Chiang Mai’s streets wind through a cityscape seemingly untouched by the passage of time. Lanna religious culture weaves its spell here, lending a sense of history and tradition to the many temples like Wat Phra Singh and Wat Chedi Luang.

Monks wander the streets in their saffron robes, serving as a living reminder of Chiang Mai’s deep-rooted connection to Buddhism.

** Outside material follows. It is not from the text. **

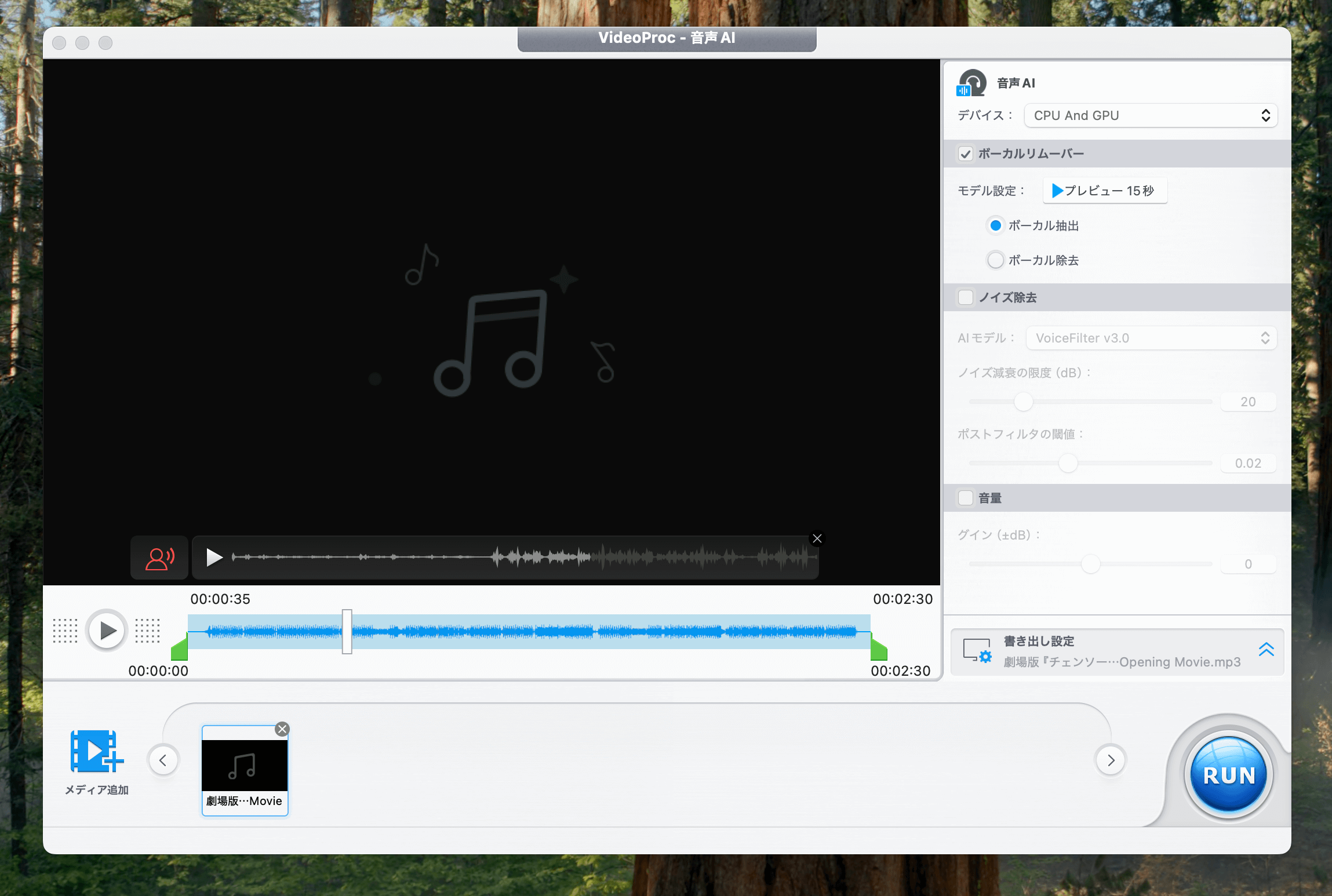Play the vocal preview waveform

(x=214, y=558)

A visit to the Sunday Walking Street Market is a must, where the air is thick with the scent of incense and the sound of live music fills the narrow streets and alleyways. As the sun sets on Sunday evenings, the market comes alive with vibrant colours and traditional music. Stretching along Ratchadamnoen Road, visitors can choose from an impressive array of handicrafts, souvenirs, and street food. Amidst those stalls and the street food vendors, you can lose yourself in the romance of the local ancient culture. Let’s take a quick look at the other “must-sees” of Chiang Mai:

Wat Phra That Doi Suthep

This iconic temple, perched on a mountaintop overlooking Chiang Mai, offers stunning panoramic views of the city and a glimpse into Thailand’s spiritual heritage. The legend states that the site was chosen by a sacred white elephant, and the temple itself contains relics of the Buddha.

Elephant Nature Park

Many people avoid elephant rides since the practice garnered itself a reputation involving abuse of the animals themselves. However, the elephant tourism industry has wrapped its trunk around the problem and nowadays only ethically run sanctuaries are allowed. At the Elephant Nature Park, the staff and management provide a safe haven for rescued elephants.

Visitors are welcome to observe and interact with the gentle giants in their natural habitat without riding or exploitation. But be sure to check opening hours and days, some locations are not always open depending on seasonal fluctuations.

Image credit: pandapotter | Pixabay

Chiang Mai’s Old City 

Encircled by crumbling walls and a tranquil moat, Chiang Mai’s Old City is a treasure trove of history and culture. Wander its narrow streets lined with traditional teakwood houses, visit ancient temples like Wat Chedi Luang and Wat Phra Singh, and immerse yourself in the city’s rich past.

Doi Inthanon National Park

Those people wishing to escape the hustle and bustle of the city can enjoy the lush flora and fauna of Doi Inthanon National Park, home to Thailand’s highest peak. The Doi Inthanon mountain itself is situated 2,565 metres above sea level, where a Thai Royal Air Force weather station is located.

Nearby, the Thai National Observatory is renowned as one of the most advanced optical astronomy facilities in Asia. Local markets and rice field terraces make great opportunities for photographers. 

You can easily spend two or three days in the area, hiking through lush thick rainforests or visiting stunning waterfalls such as Wachirathan and Siriphum. Of course, a visit wouldn’t be complete without seeing the Royal Twin Pagodas, which offer panoramic views of the surrounding landscape.

In summary, the great thing about a trip to Thailand, whether you visit Chiang Mai, Bangkok or both, is the affordability. Local travel, food and drink are much cheaper than their European equivalents, or even other Asian destinations like Japan. If you haven’t visited Thailand before, you’re in for a rare treat. Don’t delay, book a trip today!